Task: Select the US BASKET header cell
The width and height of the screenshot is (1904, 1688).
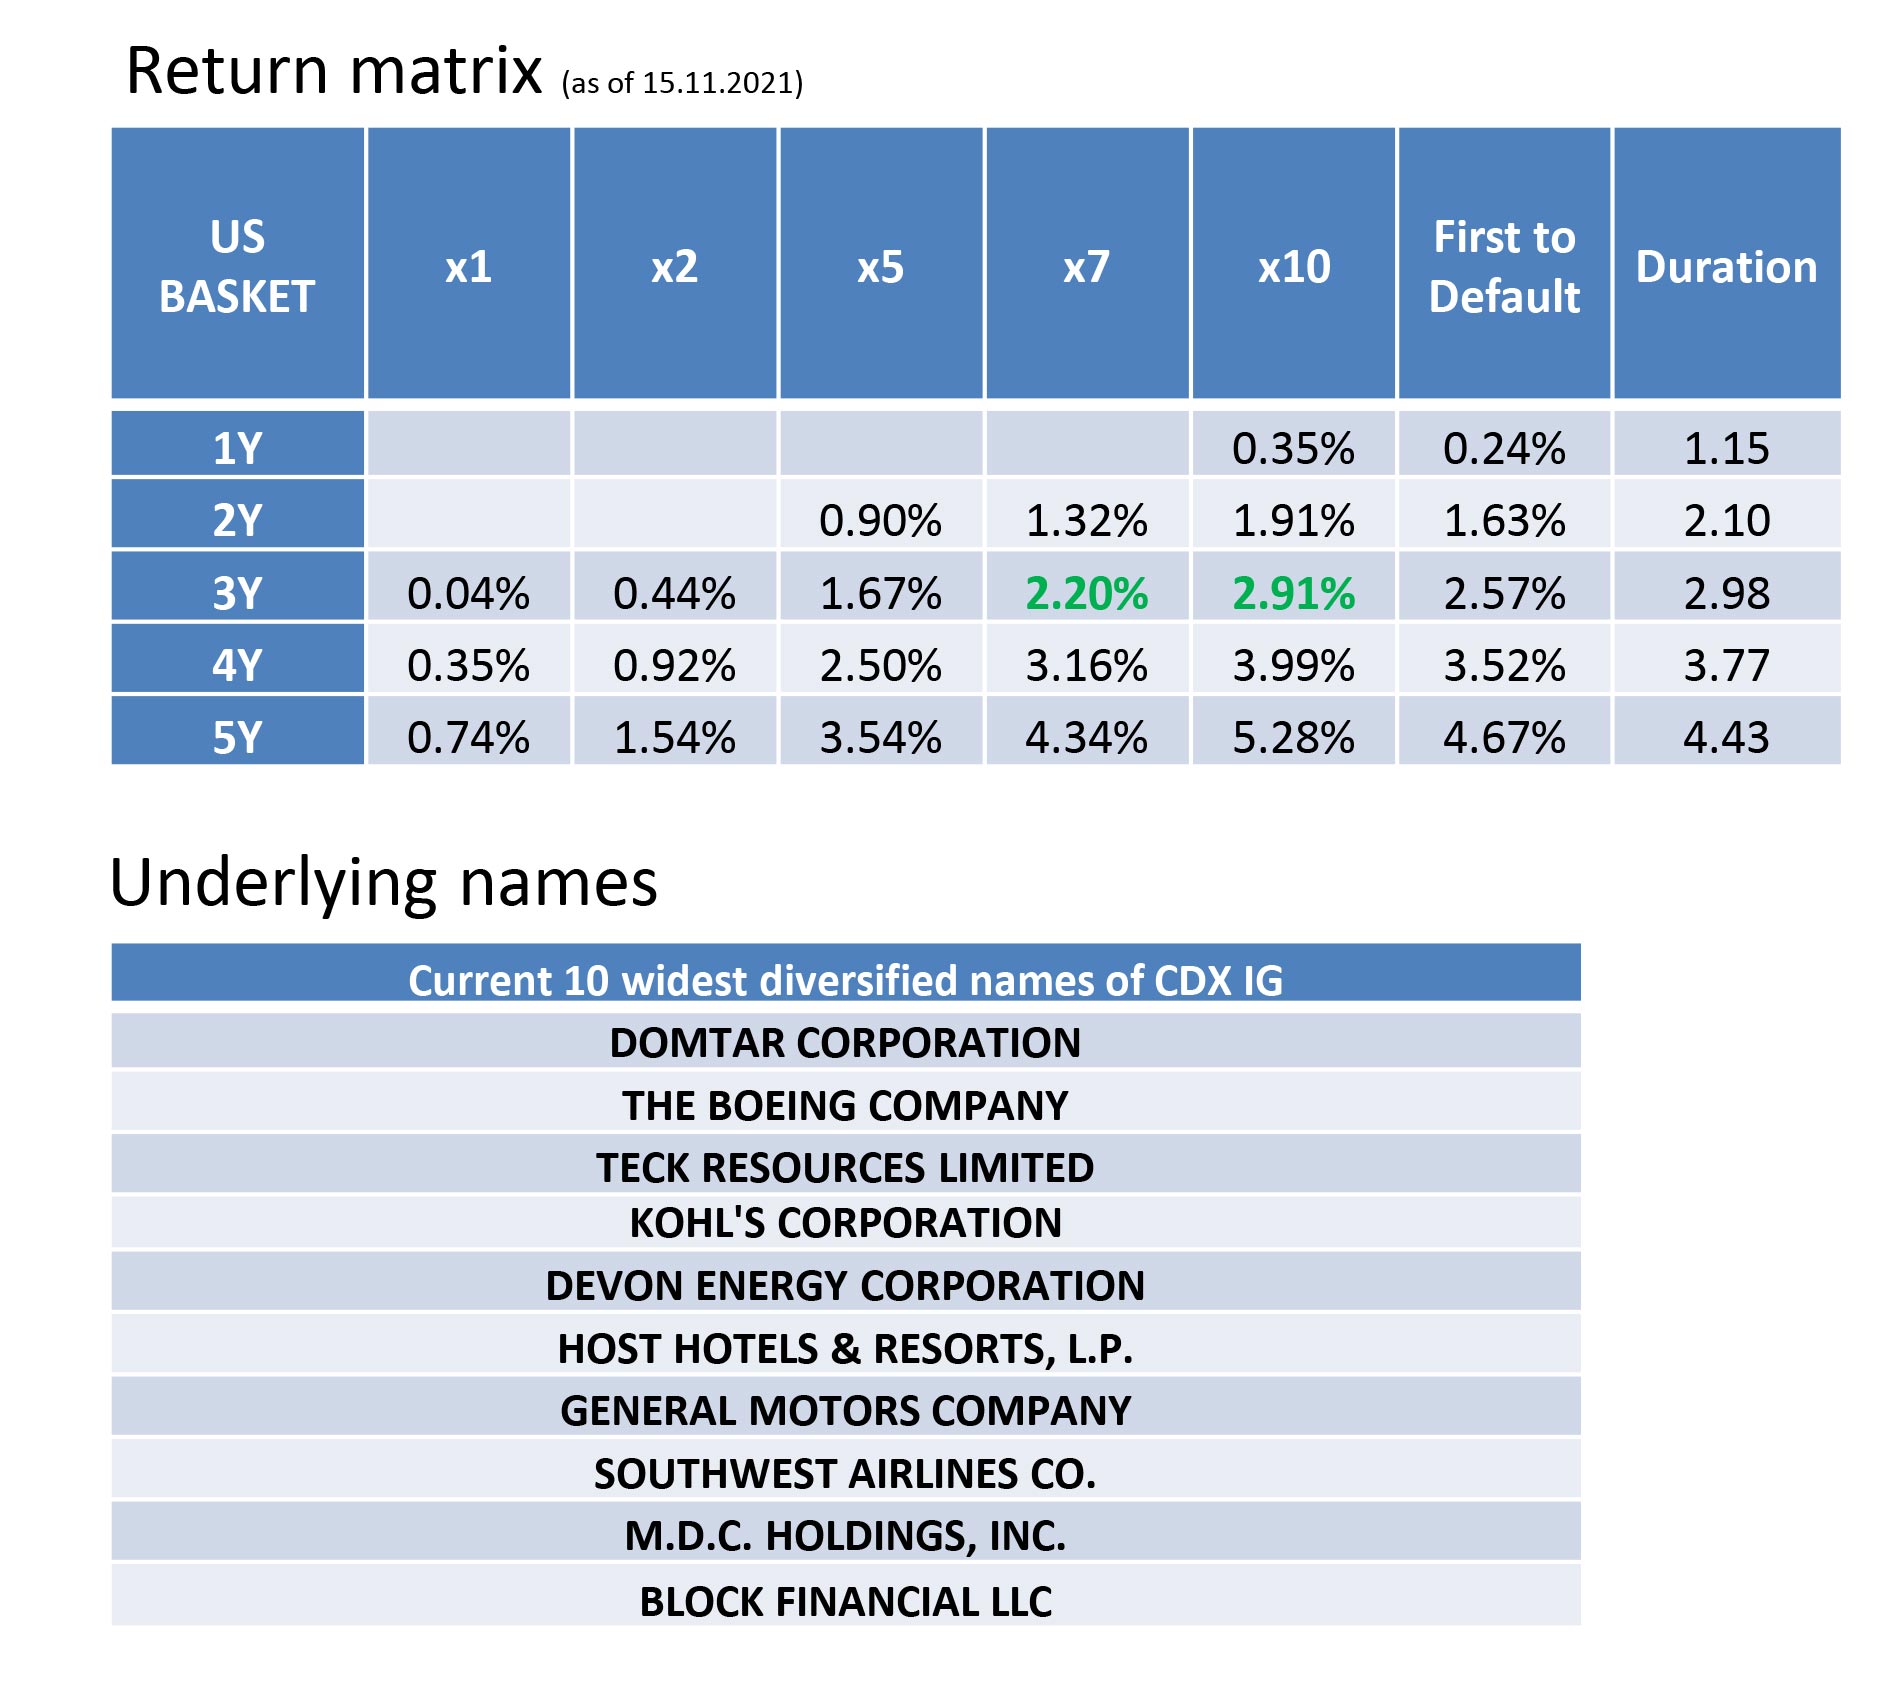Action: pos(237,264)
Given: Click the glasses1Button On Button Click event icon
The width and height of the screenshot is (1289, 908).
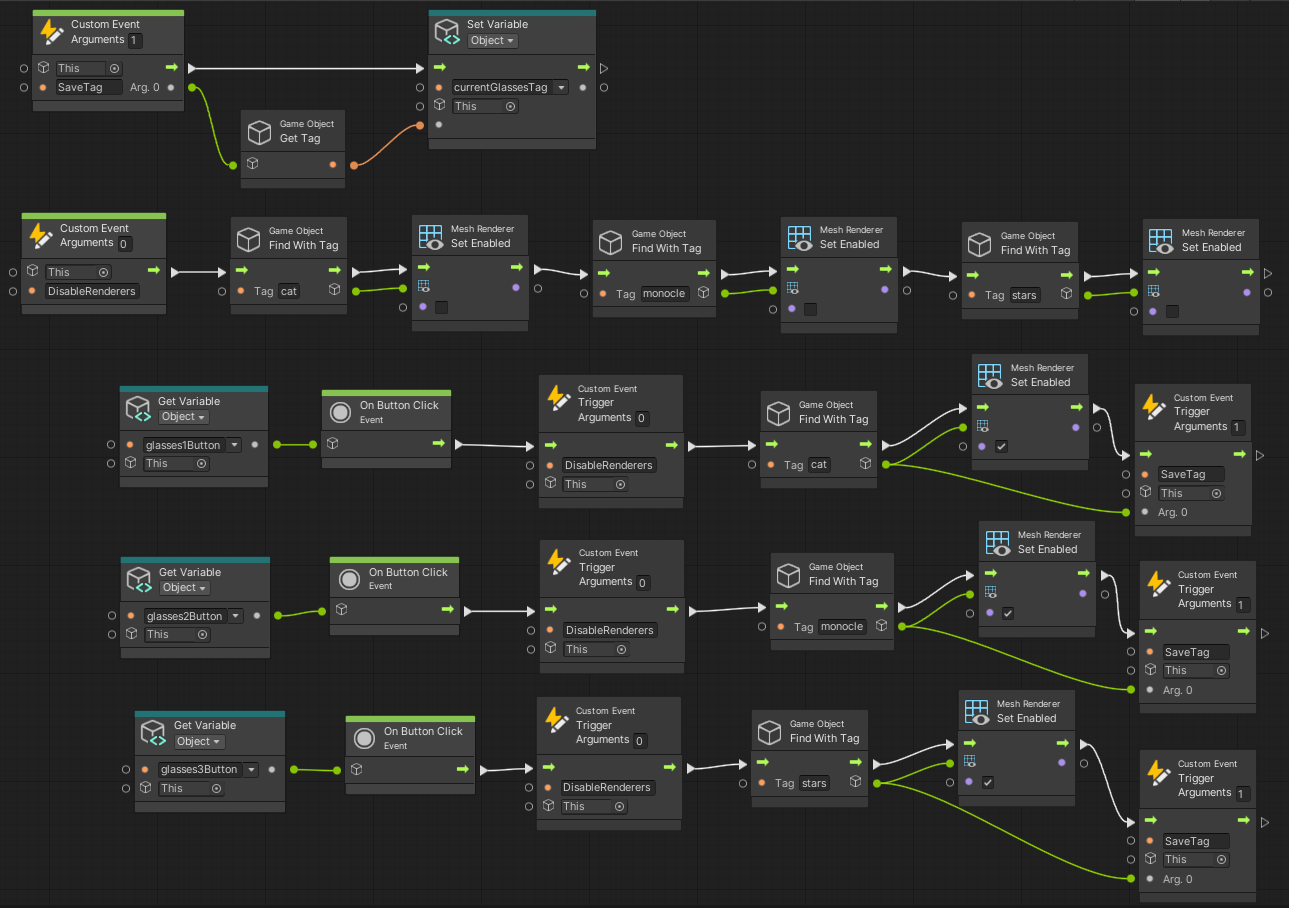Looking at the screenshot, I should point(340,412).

────────────────────────────────────────

### Task statement
Reproduce the listing above line for line, leaving out the pictures.

### Expected answer
Task: Select the US BASKET header cell
The width and height of the screenshot is (1904, 1688).
Action: pos(237,264)
Given: Click the glasses1Button On Button Click event icon
The width and height of the screenshot is (1289, 908).
Looking at the screenshot, I should point(340,412).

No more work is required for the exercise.